Lateinamerika geht auf Distanz zu den USA

Lateinamerika kam lang aus seiner Position als „Hinterhof“ der USA nicht heraus. Im letzten Jahrzehnt verlor der mächtige Nachbar im Norden jedoch zunehmend an Terrain in den lateinamerikanischen Ländern. Nun setzt Washington politische und wirtschaftliche Druckmittel ein, um seinen Einfluss zu sichern.

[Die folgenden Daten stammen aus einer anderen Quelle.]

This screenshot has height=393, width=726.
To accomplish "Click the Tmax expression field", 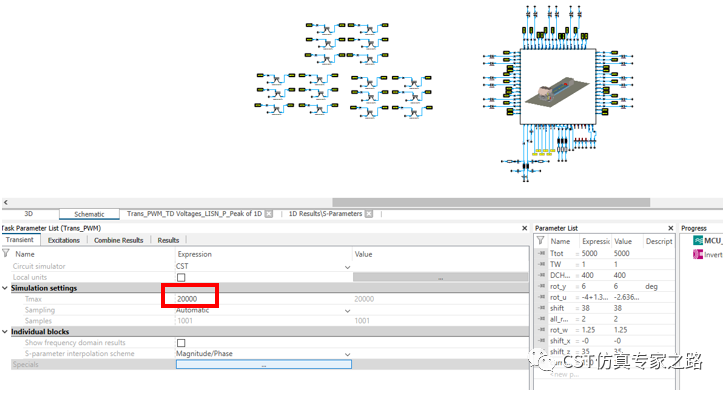I will click(x=190, y=299).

Die Interventionspolitik der USA in den Ländern Mittel- und Südamerikas hat eine lange Tradition. Ein gravierendes Beispiel ist etwa der CIA-gestützte Putsch in Guatemala im Jahr 1954, der eine Agrarreform verhinderte und die Vormachtstellung des US-Agrarkonzerns United Fruit Company auf Basis der traditionellen feudalistischen Strukturen sicherte.
Die neoliberalen Ansätze der fernen Wirtschaftsmacht finden jedoch in der Bevölkerung der lateinamerikanischen Länder immer weniger Anklang; in vielen Staaten wählten die BürgerInnen in den letzten zehn Jahren gemäßigte bis radikale Linksregierungen. Im April 2002 scheiterte der Versuch der USA, Venezuelas Präsident Hugo Chávez zu Fall zu bringen. 2005 kam trotz US-amerikanischer Intervention Evo Morales in Bolivien an die Macht. Zu den weiteren Staatschefs, die gegen den Willen Washingtons gewählt wurden, zählen Daniel Ortega in Nicaragua und Rafael Correa in Ecuador.

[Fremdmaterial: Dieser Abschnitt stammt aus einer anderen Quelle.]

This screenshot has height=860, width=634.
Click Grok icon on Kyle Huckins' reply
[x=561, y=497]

Die USA versuchen nun, diese emanzipatorischen Bestrebungen durch das Anbieten neuer Freihandelsabkommen sowie durch verstärkte militärische Kooperation zu antagonisieren. Zwar wurde die von Präsident Clinton forcierte Idee der Gesamtamerikanischen Freihandelszone nie realisiert, den lateinamerikanischen Regierungen werden aber neue Handelsbeziehungen vor allem in Form von Freihandelsabkommen in Aussicht gestellt.

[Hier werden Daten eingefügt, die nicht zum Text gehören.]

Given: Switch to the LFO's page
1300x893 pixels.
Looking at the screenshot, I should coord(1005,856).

Dies unterminiert die anti-neoliberalen Tendenzen der Eliten und bringt eine gewisse politische Erpressbarkeit mit sich. Wie der US-Autor Craig von Grasstek feststellte, haben alle Länder des Kontinents, die Präsident Bush auf seine Irak-Mission begleiteten, auch ein Freihandelsabkommen mit den USA abgeschlossen. Druck kann der mächtige Nachbar weiters dadurch ausüben, dass er militärische Hilfs- und Ausbildungsprogramme streicht, was in Brasilien, Peru, Costa Rica, Ecuador, Bolivien und Uruguay bereits geschehen ist.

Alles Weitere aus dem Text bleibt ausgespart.